ACTIVITY ▸
The records below need to be copied in full. Match them exactly.

[Saved data entries]

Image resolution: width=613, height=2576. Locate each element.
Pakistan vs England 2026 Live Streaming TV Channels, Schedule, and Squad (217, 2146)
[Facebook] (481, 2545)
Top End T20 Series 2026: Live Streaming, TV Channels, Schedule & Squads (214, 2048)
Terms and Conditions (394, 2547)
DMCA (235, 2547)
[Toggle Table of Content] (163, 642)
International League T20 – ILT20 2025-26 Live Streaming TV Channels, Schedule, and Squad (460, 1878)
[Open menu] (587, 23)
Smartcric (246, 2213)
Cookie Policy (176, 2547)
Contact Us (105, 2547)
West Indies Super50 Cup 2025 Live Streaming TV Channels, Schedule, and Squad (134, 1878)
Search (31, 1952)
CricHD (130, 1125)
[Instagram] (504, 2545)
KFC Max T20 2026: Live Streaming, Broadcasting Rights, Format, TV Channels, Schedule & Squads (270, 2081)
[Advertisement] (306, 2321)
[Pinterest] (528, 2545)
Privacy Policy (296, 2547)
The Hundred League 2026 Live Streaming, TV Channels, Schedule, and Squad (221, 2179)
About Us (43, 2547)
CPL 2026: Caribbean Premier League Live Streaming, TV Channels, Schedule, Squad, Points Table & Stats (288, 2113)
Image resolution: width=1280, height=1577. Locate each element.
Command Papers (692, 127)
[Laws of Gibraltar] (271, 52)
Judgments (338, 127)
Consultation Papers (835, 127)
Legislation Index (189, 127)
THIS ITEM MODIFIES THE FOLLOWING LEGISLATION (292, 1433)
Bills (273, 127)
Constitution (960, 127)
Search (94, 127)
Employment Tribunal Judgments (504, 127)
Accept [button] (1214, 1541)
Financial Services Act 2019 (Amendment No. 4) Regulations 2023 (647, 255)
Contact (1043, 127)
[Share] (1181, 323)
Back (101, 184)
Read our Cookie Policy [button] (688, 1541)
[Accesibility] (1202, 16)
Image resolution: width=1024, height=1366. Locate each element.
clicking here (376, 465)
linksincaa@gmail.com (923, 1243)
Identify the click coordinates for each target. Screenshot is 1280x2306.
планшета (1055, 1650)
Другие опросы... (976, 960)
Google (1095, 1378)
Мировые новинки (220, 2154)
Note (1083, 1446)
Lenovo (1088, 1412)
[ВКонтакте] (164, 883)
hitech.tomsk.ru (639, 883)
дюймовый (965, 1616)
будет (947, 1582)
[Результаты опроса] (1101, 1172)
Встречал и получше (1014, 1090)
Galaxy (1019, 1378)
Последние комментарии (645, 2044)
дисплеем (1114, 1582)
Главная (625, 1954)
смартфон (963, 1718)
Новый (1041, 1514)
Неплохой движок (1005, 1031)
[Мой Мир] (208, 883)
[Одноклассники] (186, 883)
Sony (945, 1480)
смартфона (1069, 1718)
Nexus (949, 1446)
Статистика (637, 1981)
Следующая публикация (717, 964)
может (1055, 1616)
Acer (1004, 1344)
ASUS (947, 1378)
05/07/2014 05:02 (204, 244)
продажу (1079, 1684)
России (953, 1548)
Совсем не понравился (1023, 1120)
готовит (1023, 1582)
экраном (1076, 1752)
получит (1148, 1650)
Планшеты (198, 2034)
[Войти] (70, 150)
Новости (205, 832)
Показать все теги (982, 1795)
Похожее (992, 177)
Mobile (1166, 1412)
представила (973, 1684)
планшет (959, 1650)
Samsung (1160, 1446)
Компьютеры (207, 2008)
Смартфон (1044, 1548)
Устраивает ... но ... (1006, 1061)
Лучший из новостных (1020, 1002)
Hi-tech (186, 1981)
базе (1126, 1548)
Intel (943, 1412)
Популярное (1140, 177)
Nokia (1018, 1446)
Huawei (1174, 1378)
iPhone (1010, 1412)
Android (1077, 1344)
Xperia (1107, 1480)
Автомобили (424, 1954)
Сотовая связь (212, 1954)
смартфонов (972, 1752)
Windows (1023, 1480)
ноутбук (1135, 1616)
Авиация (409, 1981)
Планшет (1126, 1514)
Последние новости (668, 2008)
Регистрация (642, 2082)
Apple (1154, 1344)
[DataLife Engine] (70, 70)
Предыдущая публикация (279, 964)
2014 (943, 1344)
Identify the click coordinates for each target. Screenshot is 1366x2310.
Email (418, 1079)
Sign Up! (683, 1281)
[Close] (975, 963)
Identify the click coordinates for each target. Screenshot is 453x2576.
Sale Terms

RESPONSE ▸
Image resolution: width=613, height=2576. Locate each element.
Pakistan vs England 2026 Live Streaming TV Channels, Schedule, and Squad (217, 2146)
[Facebook] (481, 2545)
Top End T20 Series 2026: Live Streaming, TV Channels, Schedule & Squads (214, 2048)
Terms and Conditions (394, 2547)
DMCA (235, 2547)
[Toggle Table of Content] (163, 642)
International League T20 – ILT20 2025-26 Live Streaming TV Channels, Schedule, and Squad (460, 1878)
[Open menu] (587, 23)
Smartcric (246, 2213)
Cookie Policy (176, 2547)
Contact Us (105, 2547)
West Indies Super50 Cup 2025 Live Streaming TV Channels, Schedule, and Squad (134, 1878)
Search (31, 1952)
CricHD (130, 1125)
[Instagram] (504, 2545)
KFC Max T20 2026: Live Streaming, Broadcasting Rights, Format, TV Channels, Schedule & Squads (270, 2081)
[Advertisement] (306, 2321)
[Pinterest] (528, 2545)
Privacy Policy (296, 2547)
The Hundred League 2026 Live Streaming, TV Channels, Schedule, and Squad (221, 2179)
About Us (43, 2547)
CPL 2026: Caribbean Premier League Live Streaming, TV Channels, Schedule, Squad, Points Table & Stats (288, 2113)
Image resolution: width=1280, height=1577. Locate each element.
Command Papers (692, 127)
[Laws of Gibraltar] (271, 52)
Judgments (338, 127)
Consultation Papers (835, 127)
Legislation Index (189, 127)
THIS ITEM MODIFIES THE FOLLOWING LEGISLATION (292, 1433)
Bills (273, 127)
Constitution (960, 127)
Search (94, 127)
Employment Tribunal Judgments (504, 127)
Accept [button] (1214, 1541)
Financial Services Act 2019 (Amendment No. 4) Regulations 2023 (647, 255)
Contact (1043, 127)
[Share] (1181, 323)
Back (101, 184)
Read our Cookie Policy [button] (688, 1541)
[Accesibility] (1202, 16)
Image resolution: width=1024, height=1366. Locate each element.
clicking here (376, 465)
linksincaa@gmail.com (923, 1243)
Identify the click coordinates for each target. Screenshot is 1280x2306.
планшета (1055, 1650)
Другие опросы... (976, 960)
Google (1095, 1378)
Мировые новинки (220, 2154)
Note (1083, 1446)
Lenovo (1088, 1412)
[ВКонтакте] (164, 883)
hitech.tomsk.ru (639, 883)
дюймовый (965, 1616)
будет (947, 1582)
[Результаты опроса] (1101, 1172)
Встречал и получше (1014, 1090)
Galaxy (1019, 1378)
Последние комментарии (645, 2044)
дисплеем (1114, 1582)
Главная (625, 1954)
смартфон (963, 1718)
Новый (1041, 1514)
Неплохой движок (1005, 1031)
[Мой Мир] (208, 883)
[Одноклассники] (186, 883)
Sony (945, 1480)
смартфона (1069, 1718)
Nexus (949, 1446)
Статистика (637, 1981)
Следующая публикация (717, 964)
может (1055, 1616)
Acer (1004, 1344)
ASUS (947, 1378)
05/07/2014 05:02 (204, 244)
продажу (1079, 1684)
России (953, 1548)
Совсем не понравился (1023, 1120)
готовит (1023, 1582)
экраном (1076, 1752)
получит (1148, 1650)
Планшеты (198, 2034)
[Войти] (70, 150)
Новости (205, 832)
Показать все теги (982, 1795)
Похожее (992, 177)
Mobile (1166, 1412)
представила (973, 1684)
планшет (959, 1650)
Samsung (1160, 1446)
Компьютеры (207, 2008)
Смартфон (1044, 1548)
Устраивает ... но ... (1006, 1061)
Лучший из новостных (1020, 1002)
Hi-tech (186, 1981)
базе (1126, 1548)
Intel (943, 1412)
Популярное (1140, 177)
Nokia (1018, 1446)
Huawei (1174, 1378)
iPhone (1010, 1412)
Android (1077, 1344)
Xperia (1107, 1480)
Автомобили (424, 1954)
Сотовая связь (212, 1954)
смартфонов (972, 1752)
Windows (1023, 1480)
ноутбук (1135, 1616)
Авиация (409, 1981)
Планшет (1126, 1514)
Последние новости (668, 2008)
Регистрация (642, 2082)
Apple (1154, 1344)
[DataLife Engine] (70, 70)
Предыдущая публикация (279, 964)
2014 (943, 1344)
Identify the click coordinates for each target. Screenshot is 1366x2310.
Email (418, 1079)
Sign Up! (683, 1281)
[Close] (975, 963)
Identify the click coordinates for each target. Screenshot is 453x2576.
Sale Terms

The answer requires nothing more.